The new part is the packaging. Agent Droplets come in two sizes, Pro at $50 a month and Team at $200 a month, with discounts of 15% and 20% on included resources respectively. You pick a size and start. No per-CPU-hour metering, no per-token inference bills, no separate storage invoices. DigitalOcean says developers have already spun up thousands of agent sessions on the underlying platform, and the Droplets product is the commercial shape around them.

Sessions can pause when idle, which saves resources while preserving context, and each session runs on security-hardened compute and storage. For anyone who has watched an agent rack up cloud charges overnight because a loop didn’t terminate, that pause button matters.

The six-invoice problem

DigitalOcean’s product chief, Vinay Kumar, laid out the motivation with a customer anecdote that will feel painfully familiar to anyone building agents. One team described its stack as OpenCode Go as the harness, Fly.io for sandboxes, AWS for storage, Fireworks for inference on open models, Anthropic for frontier models, and Parallel for web search. Six vendors, six invoices, dozens of pricing units, plus glue code holding it together. Nobody on the team could say what a single agent run had cost.

This is the defining cost problem of agentic AI in 2026. The models keep getting cheaper per token, but the surrounding machinery, sandbox time, memory, storage, tool calls, orchestration, is where budgets bleed out. The hyperscalers run everything, but they meter it as a dozen separate line items with enterprise-grade complexity to match. The sandbox and harness vendors cover pieces but not the whole stack. DigitalOcean is betting that the missing product is a readable bill.

It’s a bet the company has won before. The original Droplet didn’t invent virtual machines; it made them legible. One price, one dashboard, one developer.
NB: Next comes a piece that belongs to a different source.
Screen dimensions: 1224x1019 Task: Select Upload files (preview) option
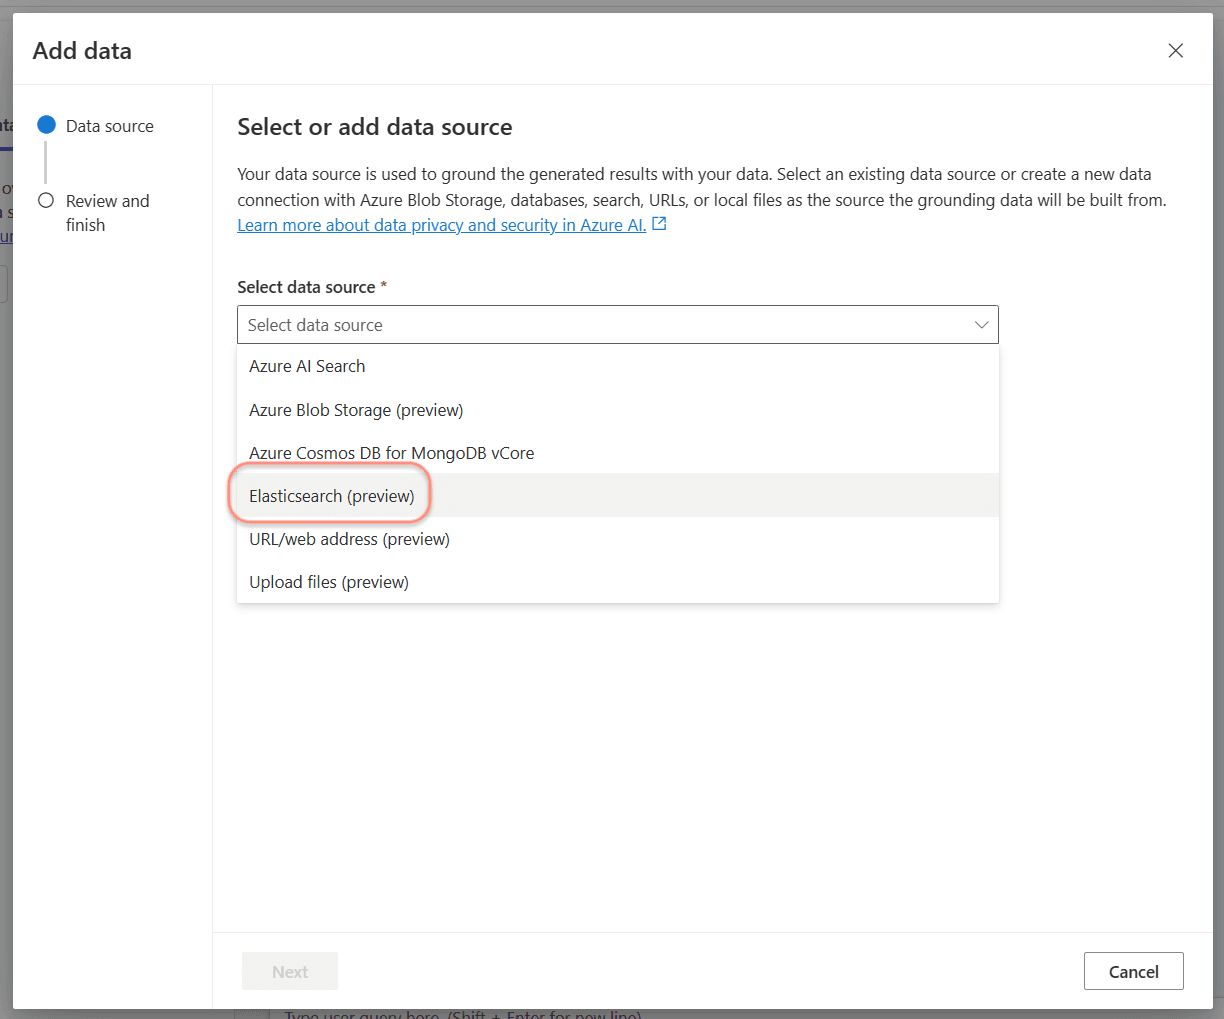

Agent Droplets are the same idea applied to a much messier workload, and the timing is right: agentic coding and autonomous assistants went from demos to real deployments this year, and the teams deploying them are discovering that infrastructure, not model quality, is the bottleneck.

Why this lands now

The agent infrastructure conversation has been building all year. Persistent AI agents that handle multiple jobs and retain context are where the industry’s investment is flowing, with OpenAI, Meta and Google all pushing in that direction. Enterprise coding agents need sandboxes they can trust, which is why security vendors like Armadin just raised $255.5 million to secure agentic AI systems. And on the serving side, platforms like Prime Intellect’s new inference service are giving teams open-model endpoints they can control.

DigitalOcean’s move slots into the middle of all this. It doesn’t ask you to choose between open and closed models, or between your own GPUs and someone else’s. It asks a simpler question: what if running an agent felt like running a server in 2012? Pick a size, deploy, get one bill.
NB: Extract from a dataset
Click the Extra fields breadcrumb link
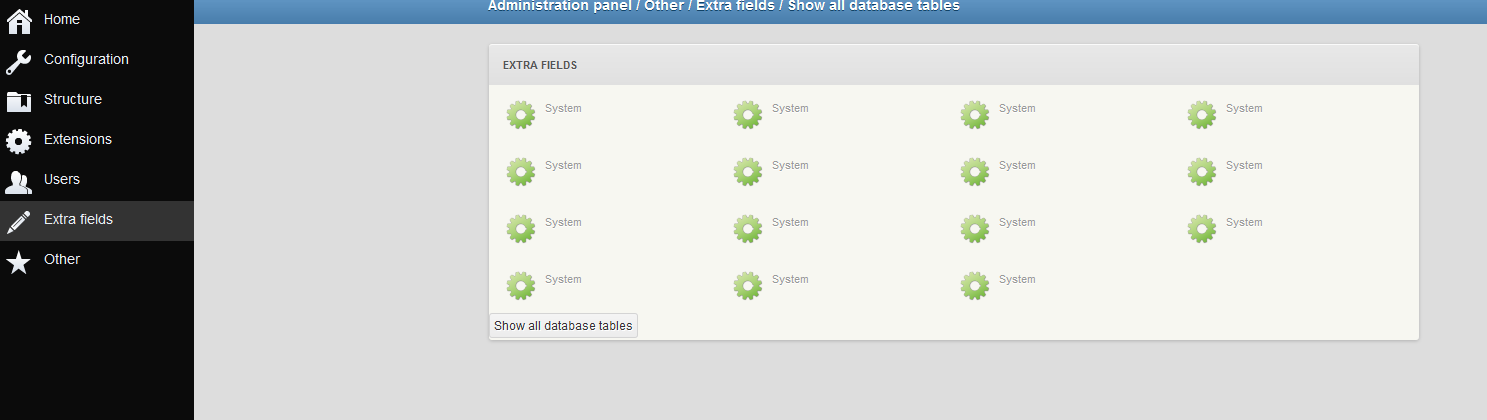The image size is (1487, 420). 735,6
The flat-rate structure also solves a real psychological problem. Per-token and per-hour pricing makes every agent experiment feel like a gamble with an open tab. A fixed subscription makes experimentation cheap in the way that matters, emotionally. Teams try more things when the meter isn’t visibly running. More experiments mean more of them succeed.

Voice agents are the canary here

One of the first workloads that will stress this kind of infrastructure is voice. Microsoft’s new voice stack can complete a conversational turn in under a second, and voice agents need always-on runtimes with fast inference and persistent session memory, exactly the bundle DigitalOcean is selling. The company that makes agent infrastructure boring wins the segment that makes agents feel real.

Who this is really for

The obvious customers are indie developers and small teams, the same crowd that made DigitalOcean what it is. If you’re a solo dev with an agent that monitors your inbox, triages support tickets, or maintains a codebase, the $50 Pro tier turns a scary open-ended infrastructure bill into a line item you can budget. That’s the audience DigitalOcean has always served, and the product reads like it was designed by people who remember that audience.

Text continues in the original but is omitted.